Years ago I read a history of Monaco in Belfast City library. It was an old book and when it was written Princess Grace had only just arrived in the picture. The history and meaning of Monaco is an interesting story, one worth reading. As I “departed”, I picked up my next book. Not only am I taking an imaginary trip around the Mediterranean, I’m in search of music and more recently I’ve been looking out literature.
“I Kill” by Giorgio Faletti is a 500+ page “whodunnit”. By coincidence rather than design, set in Monaco, featuring Radio Monte Carlo. A perfect bridge. Faletti is from Piedmont (again lucky coincidence). Surprisingly, I am enjoying the book a lot more than the music in this area. To research the music in the North West of Italy, I have been trawling through some wonderful, exciting and extraordinary music from other parts of the country.
I find much of the music formal and I don’t usually expect formality in roots/ethno/folk music. Initially I had a longer list. Listening back I dropped five or six pieces, simply because I didn’t like them. Therefore the tribute I shall pay to this area will be short before heading toward west central Italy; Rome and Naples.
Here’s the list.
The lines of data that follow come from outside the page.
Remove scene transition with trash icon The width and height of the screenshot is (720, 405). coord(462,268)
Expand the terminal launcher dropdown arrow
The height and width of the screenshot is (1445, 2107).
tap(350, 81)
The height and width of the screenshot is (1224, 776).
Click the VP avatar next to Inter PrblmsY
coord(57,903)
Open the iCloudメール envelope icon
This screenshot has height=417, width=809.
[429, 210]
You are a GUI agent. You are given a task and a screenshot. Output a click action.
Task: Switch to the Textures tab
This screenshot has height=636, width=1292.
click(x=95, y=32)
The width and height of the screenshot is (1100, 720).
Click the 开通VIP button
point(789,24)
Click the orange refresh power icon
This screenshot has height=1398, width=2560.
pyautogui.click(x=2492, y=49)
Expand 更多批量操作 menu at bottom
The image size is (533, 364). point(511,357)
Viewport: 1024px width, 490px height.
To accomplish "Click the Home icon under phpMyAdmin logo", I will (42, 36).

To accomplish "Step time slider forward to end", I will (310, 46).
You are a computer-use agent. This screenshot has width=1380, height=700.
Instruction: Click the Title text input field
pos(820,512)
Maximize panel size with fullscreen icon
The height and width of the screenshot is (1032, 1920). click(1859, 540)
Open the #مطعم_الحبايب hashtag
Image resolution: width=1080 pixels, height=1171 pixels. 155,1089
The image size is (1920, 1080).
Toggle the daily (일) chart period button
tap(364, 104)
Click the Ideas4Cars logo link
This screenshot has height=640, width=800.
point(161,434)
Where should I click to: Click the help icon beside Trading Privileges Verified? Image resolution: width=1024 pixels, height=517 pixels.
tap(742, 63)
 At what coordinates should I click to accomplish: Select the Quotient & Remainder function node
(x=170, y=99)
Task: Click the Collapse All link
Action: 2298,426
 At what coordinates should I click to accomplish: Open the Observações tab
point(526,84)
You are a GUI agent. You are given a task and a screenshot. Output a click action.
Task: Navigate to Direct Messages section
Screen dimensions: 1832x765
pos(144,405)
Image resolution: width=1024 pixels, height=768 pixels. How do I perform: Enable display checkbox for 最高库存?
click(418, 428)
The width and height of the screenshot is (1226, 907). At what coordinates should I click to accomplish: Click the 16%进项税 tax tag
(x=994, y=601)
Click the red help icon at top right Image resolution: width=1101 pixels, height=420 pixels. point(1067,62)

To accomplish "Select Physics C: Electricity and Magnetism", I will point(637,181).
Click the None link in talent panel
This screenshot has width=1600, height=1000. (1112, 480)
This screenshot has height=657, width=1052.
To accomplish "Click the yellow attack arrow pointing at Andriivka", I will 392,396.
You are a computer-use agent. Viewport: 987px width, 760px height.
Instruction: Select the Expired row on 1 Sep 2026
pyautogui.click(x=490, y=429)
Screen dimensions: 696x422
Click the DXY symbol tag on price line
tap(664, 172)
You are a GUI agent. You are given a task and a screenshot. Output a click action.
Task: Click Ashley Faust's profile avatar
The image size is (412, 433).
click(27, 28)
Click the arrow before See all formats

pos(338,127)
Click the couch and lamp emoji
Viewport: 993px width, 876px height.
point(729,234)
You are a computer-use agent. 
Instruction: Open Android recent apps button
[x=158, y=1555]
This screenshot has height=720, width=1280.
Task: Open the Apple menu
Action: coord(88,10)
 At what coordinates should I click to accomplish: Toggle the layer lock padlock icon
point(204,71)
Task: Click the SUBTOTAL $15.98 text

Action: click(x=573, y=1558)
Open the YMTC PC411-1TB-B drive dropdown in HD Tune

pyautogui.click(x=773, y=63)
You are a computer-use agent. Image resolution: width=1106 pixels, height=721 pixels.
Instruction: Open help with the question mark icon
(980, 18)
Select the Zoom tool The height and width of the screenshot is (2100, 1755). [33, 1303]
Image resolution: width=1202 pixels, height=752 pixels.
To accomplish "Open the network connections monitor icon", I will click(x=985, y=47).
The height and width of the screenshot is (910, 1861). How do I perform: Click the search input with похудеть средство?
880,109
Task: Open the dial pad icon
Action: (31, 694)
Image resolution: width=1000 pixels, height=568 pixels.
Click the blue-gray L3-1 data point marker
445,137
The majority of bands are from Turin. Most of the music I dropped was from Piedmont. Like parts of Mediterranean Spain and France Piedmont is Occitan country, but I much preferred the music in the former two countries. There is one song here from Bologna which is sort of the middle of the Italy. Italy is about 200 Km from one side to the other. When we get to the North East, I’ll include more from Bologna, I expect.
There are a couple of revolutionary folk songs from mid 20th century to add some perspective.
Cantovivo – Turin
La Lionetta – Turin/Piedmont
Lou Dalfin – Turin
Alessio Lega – Turin
Fausto Amode – Turin
Riccardo Tesi – Pistoia, Tuscany
Fabrizio De André – Genoa
Mezcal Trio – Bologna
Fausto Amodei – Turin
Michele L Straniero – Turin
But stick with me – the further south we go in Italy the more exciting the music becomes and more interesting the culture behind it, especially where there is a Greek dialect spoken.
One thing I have learned for sure, Italian “reggae” is even worse than Spanish “reggae”. French rap is better than both.
A note of Flags – there are lots to choose from, here as there doesn’t appear to be a unity flag of North West Italy. I’ve chosen the flag of Turin as the image on the home page … and here.